» **Set problem**
Could you edit the material from the line that contains "Click the Differenz column header" through the line that contains "pyautogui.click(x=745, y=319)", changing "column header" to "column heading" and leaving everything else as it is? Return only those lines.

» **Material for this task**
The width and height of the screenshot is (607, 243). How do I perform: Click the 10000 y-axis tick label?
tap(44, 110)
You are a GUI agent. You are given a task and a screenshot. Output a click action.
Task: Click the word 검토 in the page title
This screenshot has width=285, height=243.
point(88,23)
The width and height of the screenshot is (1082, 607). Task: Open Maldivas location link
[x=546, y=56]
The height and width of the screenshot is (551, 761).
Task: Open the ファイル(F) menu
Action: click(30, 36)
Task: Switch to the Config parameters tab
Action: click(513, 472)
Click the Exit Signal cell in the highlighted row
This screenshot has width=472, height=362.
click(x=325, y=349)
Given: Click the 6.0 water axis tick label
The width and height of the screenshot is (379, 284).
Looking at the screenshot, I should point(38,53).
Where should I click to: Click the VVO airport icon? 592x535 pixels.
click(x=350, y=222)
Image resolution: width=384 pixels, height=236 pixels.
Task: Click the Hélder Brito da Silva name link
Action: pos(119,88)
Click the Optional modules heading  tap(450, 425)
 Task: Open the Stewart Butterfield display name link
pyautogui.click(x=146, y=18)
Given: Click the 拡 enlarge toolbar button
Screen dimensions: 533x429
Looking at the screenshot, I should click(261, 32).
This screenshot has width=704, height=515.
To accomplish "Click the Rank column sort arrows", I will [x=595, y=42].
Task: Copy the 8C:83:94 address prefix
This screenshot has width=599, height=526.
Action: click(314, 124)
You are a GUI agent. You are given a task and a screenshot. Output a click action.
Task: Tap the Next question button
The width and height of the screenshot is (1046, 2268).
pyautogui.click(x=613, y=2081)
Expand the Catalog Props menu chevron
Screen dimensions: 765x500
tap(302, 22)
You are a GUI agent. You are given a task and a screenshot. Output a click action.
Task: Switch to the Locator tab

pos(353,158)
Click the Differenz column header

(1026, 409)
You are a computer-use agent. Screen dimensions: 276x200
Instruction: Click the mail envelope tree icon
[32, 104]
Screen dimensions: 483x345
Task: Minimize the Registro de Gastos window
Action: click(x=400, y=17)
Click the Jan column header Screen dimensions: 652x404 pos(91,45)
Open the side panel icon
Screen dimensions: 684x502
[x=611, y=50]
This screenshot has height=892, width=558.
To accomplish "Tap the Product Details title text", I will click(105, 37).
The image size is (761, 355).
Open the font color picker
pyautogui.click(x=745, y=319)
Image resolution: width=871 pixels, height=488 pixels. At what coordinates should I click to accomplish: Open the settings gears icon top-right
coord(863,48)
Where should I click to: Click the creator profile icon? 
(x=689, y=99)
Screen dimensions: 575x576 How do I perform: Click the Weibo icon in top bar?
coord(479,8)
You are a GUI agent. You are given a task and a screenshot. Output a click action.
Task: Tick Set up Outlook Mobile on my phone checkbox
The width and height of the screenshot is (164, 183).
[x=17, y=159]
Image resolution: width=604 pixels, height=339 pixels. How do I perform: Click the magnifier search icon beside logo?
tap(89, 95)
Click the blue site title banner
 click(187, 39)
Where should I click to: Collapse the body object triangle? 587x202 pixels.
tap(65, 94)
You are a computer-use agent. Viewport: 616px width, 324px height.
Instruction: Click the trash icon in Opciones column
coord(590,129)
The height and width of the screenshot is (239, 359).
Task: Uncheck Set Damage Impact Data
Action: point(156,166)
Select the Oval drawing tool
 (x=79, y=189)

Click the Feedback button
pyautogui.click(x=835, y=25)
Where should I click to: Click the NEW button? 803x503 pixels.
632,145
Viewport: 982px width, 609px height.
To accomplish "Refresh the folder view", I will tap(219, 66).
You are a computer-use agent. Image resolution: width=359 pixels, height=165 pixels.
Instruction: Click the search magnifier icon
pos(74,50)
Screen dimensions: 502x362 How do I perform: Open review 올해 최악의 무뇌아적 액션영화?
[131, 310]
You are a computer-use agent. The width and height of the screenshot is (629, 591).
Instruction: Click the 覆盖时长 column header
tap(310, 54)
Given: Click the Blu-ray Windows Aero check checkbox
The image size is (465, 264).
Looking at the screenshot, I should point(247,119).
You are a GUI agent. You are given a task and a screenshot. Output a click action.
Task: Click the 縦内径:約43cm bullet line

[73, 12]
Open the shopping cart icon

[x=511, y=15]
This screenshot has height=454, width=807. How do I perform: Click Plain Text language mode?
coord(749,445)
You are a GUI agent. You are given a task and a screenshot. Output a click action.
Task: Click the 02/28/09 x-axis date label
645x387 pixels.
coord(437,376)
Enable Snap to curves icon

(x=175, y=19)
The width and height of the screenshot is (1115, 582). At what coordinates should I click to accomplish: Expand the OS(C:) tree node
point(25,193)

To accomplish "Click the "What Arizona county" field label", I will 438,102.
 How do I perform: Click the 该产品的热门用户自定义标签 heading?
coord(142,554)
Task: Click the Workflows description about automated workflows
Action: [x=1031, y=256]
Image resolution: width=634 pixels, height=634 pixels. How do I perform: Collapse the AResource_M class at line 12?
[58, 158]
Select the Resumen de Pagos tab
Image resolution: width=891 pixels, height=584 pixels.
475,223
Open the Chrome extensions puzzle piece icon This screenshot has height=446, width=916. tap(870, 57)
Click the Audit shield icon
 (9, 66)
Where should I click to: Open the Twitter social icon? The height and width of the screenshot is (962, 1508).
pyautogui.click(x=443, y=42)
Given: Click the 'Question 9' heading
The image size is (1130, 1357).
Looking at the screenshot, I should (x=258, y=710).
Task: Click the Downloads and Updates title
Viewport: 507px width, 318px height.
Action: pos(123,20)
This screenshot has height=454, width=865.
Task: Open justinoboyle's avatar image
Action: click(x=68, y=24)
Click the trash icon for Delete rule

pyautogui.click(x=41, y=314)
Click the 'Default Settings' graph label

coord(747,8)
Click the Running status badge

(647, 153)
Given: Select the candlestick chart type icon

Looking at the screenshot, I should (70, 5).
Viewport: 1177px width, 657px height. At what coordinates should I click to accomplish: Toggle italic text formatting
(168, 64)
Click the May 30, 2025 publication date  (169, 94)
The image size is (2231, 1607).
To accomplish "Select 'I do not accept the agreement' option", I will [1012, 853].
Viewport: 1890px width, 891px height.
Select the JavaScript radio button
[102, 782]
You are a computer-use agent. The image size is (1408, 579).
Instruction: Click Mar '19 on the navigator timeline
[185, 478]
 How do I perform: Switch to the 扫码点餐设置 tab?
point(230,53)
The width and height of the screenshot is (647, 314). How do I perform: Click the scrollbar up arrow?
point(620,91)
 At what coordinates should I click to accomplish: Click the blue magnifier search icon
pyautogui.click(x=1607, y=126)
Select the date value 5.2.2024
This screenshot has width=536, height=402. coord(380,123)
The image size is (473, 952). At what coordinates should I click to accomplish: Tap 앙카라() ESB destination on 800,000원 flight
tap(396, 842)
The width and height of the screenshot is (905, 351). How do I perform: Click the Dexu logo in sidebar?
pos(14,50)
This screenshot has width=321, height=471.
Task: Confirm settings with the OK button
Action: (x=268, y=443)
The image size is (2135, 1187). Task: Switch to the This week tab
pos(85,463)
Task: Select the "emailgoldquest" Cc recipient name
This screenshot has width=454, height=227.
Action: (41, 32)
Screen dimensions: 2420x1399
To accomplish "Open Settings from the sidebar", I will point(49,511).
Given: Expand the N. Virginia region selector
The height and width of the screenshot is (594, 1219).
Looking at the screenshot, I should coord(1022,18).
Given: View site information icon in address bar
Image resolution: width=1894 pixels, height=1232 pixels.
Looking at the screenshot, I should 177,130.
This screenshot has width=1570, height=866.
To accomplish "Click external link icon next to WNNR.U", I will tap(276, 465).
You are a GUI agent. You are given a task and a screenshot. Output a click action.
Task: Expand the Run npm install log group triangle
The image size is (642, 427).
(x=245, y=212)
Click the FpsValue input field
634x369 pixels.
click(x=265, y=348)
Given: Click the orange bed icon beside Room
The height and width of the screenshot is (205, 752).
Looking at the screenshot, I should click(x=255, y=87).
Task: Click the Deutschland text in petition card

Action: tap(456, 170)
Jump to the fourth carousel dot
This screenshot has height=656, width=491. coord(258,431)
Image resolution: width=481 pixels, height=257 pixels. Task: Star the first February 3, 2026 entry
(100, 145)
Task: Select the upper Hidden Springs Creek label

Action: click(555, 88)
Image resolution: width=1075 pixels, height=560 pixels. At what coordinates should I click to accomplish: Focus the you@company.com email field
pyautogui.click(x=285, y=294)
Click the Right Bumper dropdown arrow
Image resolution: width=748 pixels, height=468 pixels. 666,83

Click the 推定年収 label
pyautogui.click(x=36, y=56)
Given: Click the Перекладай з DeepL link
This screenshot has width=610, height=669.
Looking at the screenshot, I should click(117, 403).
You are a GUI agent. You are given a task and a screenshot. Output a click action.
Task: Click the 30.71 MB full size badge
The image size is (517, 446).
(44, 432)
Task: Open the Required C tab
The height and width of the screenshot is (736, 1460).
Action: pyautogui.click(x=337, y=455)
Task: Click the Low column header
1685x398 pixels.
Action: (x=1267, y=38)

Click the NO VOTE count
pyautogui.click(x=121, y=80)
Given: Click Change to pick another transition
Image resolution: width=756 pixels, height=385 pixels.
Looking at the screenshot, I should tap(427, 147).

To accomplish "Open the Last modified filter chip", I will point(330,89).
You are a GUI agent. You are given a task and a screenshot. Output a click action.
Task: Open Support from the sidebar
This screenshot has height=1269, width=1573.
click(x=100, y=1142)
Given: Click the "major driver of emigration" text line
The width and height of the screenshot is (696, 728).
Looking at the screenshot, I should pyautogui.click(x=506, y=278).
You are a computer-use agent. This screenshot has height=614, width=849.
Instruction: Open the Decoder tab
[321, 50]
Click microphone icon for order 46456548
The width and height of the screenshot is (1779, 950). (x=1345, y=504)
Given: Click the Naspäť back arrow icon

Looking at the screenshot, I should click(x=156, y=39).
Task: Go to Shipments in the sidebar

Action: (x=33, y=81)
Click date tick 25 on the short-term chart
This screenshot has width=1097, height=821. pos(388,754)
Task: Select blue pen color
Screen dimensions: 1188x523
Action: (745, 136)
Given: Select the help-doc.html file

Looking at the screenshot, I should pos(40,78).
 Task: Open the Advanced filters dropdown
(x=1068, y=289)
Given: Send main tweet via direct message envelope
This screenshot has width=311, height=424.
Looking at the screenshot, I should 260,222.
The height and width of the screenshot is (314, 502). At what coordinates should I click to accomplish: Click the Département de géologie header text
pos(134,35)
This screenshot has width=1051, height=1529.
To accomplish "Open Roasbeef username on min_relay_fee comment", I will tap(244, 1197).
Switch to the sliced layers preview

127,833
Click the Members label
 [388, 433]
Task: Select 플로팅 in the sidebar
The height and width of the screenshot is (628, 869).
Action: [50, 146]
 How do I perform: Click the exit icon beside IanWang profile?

» **Answer to this exercise**
Click the Differenz column heading

(1026, 409)
You are a computer-use agent. Screen dimensions: 276x200
Instruction: Click the mail envelope tree icon
[32, 104]
Screen dimensions: 483x345
Task: Minimize the Registro de Gastos window
Action: click(x=400, y=17)
Click the Jan column heading Screen dimensions: 652x404 pos(91,45)
Open the side panel icon
Screen dimensions: 684x502
[x=611, y=50]
This screenshot has height=892, width=558.
To accomplish "Tap the Product Details title text", I will click(105, 37).
The image size is (761, 355).
Open the font color picker
pyautogui.click(x=745, y=319)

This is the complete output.